Cela suggère que l’investissement est concentré dans les sociétés les plus importantes et qu’il n’y a pas d’emballement généralisé, ce qui est relativement rassurant. La réaction des marchés à la publication des derniers résultats des principales sociétés investissant dans l’IA (Amazon, Meta, Microsoft, Google) a d’ailleurs été rassurante, bien que le questionnement des investisseurs sur le retour sur investissement dans l’IA reste toujours très présent. Dans l’ensemble la croissance des revenus et des résultats a été robuste au T1 dans la Tech et supérieure aux attentes. Cela étant, malgré un CA en hausse de 33% sur un an, Meta a chuté pour avoir annoncé une révision en hausse de 10 Md de ses dépenses d’investissement pour l’ensemble de 2026 à 125-145 Md (hausse en partie causée par la hausse des prix des composants). Mais Meta semble en retard vs ses concurrents dans la course à l’IA et la conférence de presse de Zuckerberg a été décevante car très évasive sur ce point. A l’inverse, les publications de Google et Amazon ont été bien accueillies : - Google a aussi revu en hausse ses dépenses d’investissement (180-190Md) car sa capacité de calcul est limitée à court terme, mais l’entreprise réussit à monétiser ses investissements via les revenus publicitaires et le cloud (CA de 20md, en hausse de 63% et ~10% supérieur aux attentes). - De même Amazon a annoncé des investissements de 200Md en 2026 (soit +65% vs 2025) mais ses résultats sont en hausse de 77% avec une très forte croissance de AWS. L’évolution des marges et de la profitabilité n’est pas le seul sujet d’incertitude. Les inquiétudes demeurent aussi à propos de la circularité des financements et des investissements avec Nvidia, Oracle et OpenAI au centre du jeu. Mentionnons simplement, au sujet de l’endettement, que le niveau de levier (actifs/common equity) des sociétés cotées majeures dans la chaine de l’IA (Nvidia, AMD, Amazon…) a plutôt tendance à baisser ces derniers trimestres. Il ne semble donc pas qu’elles s’endettent de manière évidente pour financer les sociétés non cotées dans la chaîne de l’IA (via des investissements en actions ou en dette). La hausse du levier est pour le moment limitée et concentrée à certaines sociétés (Oracle en particulier avec, au surplus, des aspects d’opacité liés à 250 mds de dollars d’engagement hors bilan) ; cf. graphique ci-dessous.
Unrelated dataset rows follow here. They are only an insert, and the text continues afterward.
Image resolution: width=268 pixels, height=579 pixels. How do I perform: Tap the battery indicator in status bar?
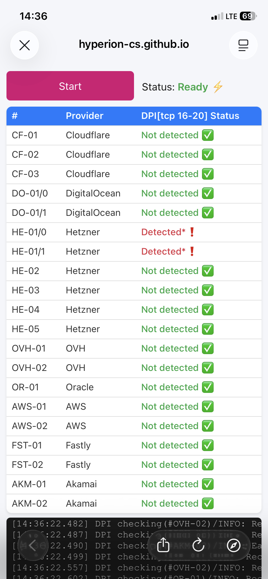tap(248, 16)
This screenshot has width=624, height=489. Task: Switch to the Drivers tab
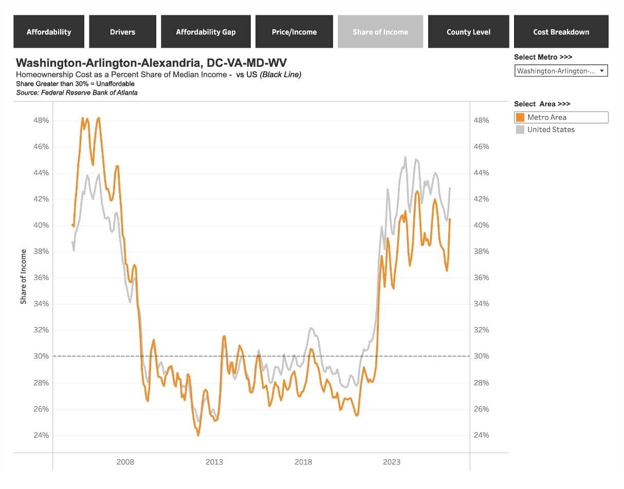122,31
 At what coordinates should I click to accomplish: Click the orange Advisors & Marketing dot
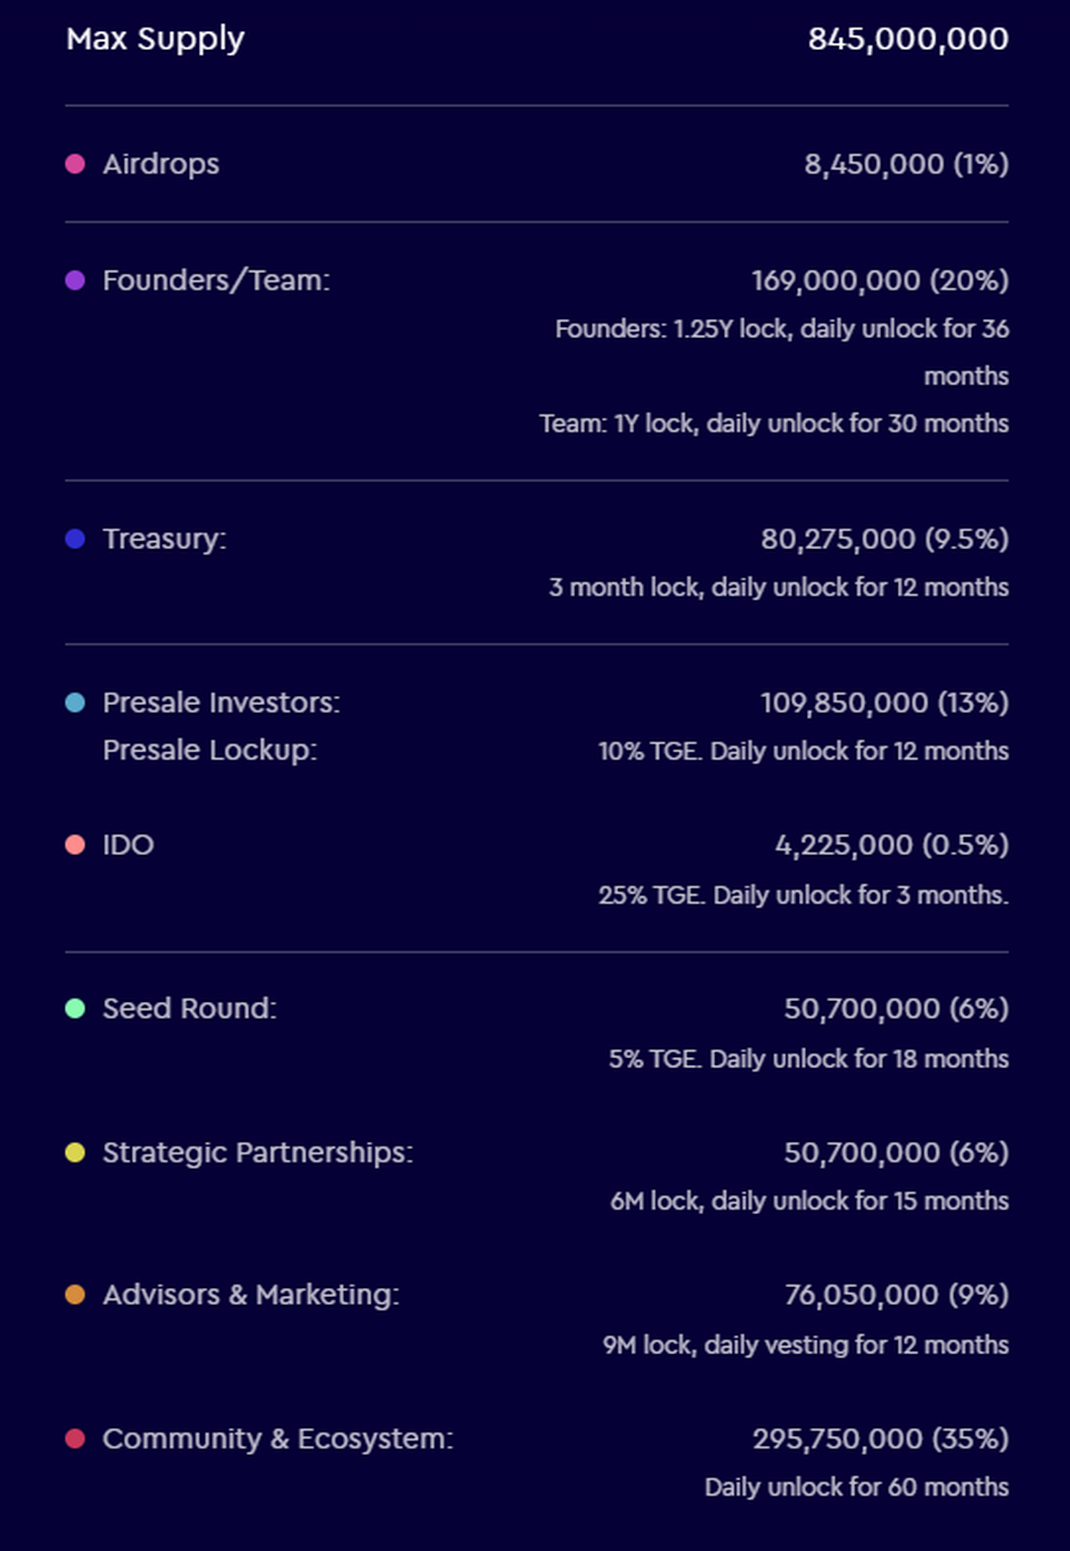[75, 1295]
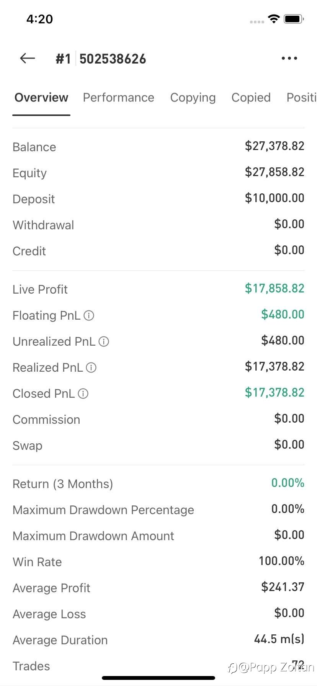Go to the partially visible Positions tab
The height and width of the screenshot is (686, 317).
301,98
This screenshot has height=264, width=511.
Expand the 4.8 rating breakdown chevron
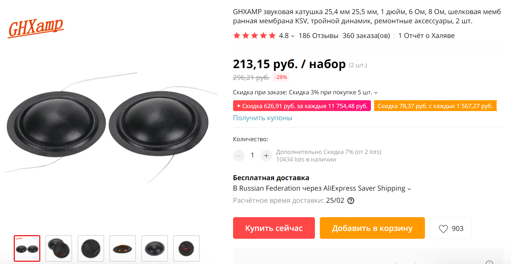tap(293, 36)
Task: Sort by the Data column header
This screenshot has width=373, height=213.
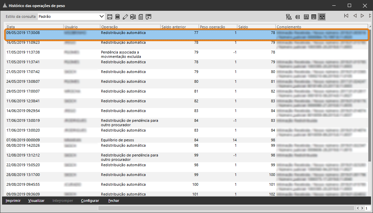Action: click(34, 27)
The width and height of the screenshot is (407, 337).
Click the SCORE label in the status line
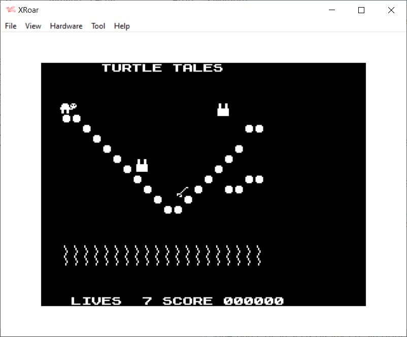(187, 301)
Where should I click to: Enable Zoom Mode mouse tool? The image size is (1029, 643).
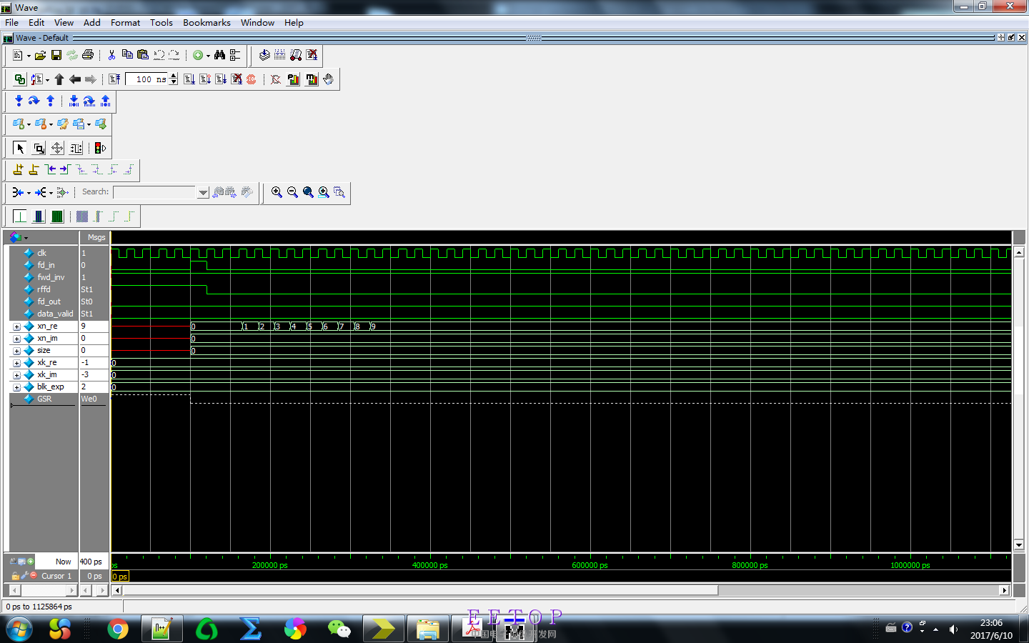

Une autre inquiétude concerne une possible disruption du secteur Logiciels / Conseil par l’IA. Le logiciel Claude d’Anthropic possède par exemple de fonctionnalités qui concurrencent la plupart des logiciels de sociétés bien établies (Salesforce, SAP, Accenture, Adobe…) dans des domaines variés (services juridiques ; agrégation de données ; environnement de travail…). Cela étant, une disruption totale du business model semble illusoire et le secteur intègre désormais beaucoup de mauvaises nouvelles après avoir perdu près de 30% depuis le début de l’année. Enfin restent la question du financement de la tech par la private debt et celle de la concurrence chinoise dans l’IA : - Le secteur de la technologie représente en effet environ 40% des volumes de dette privée ces dernières années. Il s’agit d’un poids bien supérieur à celui observé dans l’indice de dette corporate américain (environ 10%) - La Chine montre aussi qu’on peut faire quasiment aussi bien que la Tech US mais avec moins de ressources et se pose en alternative possible à l’IA américaine. Au total, il nous semble que toutes ces interrogations / incertitudes que nous avons mentionnées sont peut-être un peu exagérées mais qu’elles sont dans le fond assez légitimes.
Quelles conclusions opérationnelles ? Il faut sans doute alléger quelque peu les positions tech US sur le court terme compte tenu de la puissance du rebond, continuer de sous-pondérer le segment Application Software au sein du secteur et, par extension, continuer à sous-pondérer la Tech européenne (sauf valeur particulière type ASML) étant donné qu’il s’agit essentiellement d’une Tech de services (Logiciels e.g. SAP) contrairement à la Tech américaine.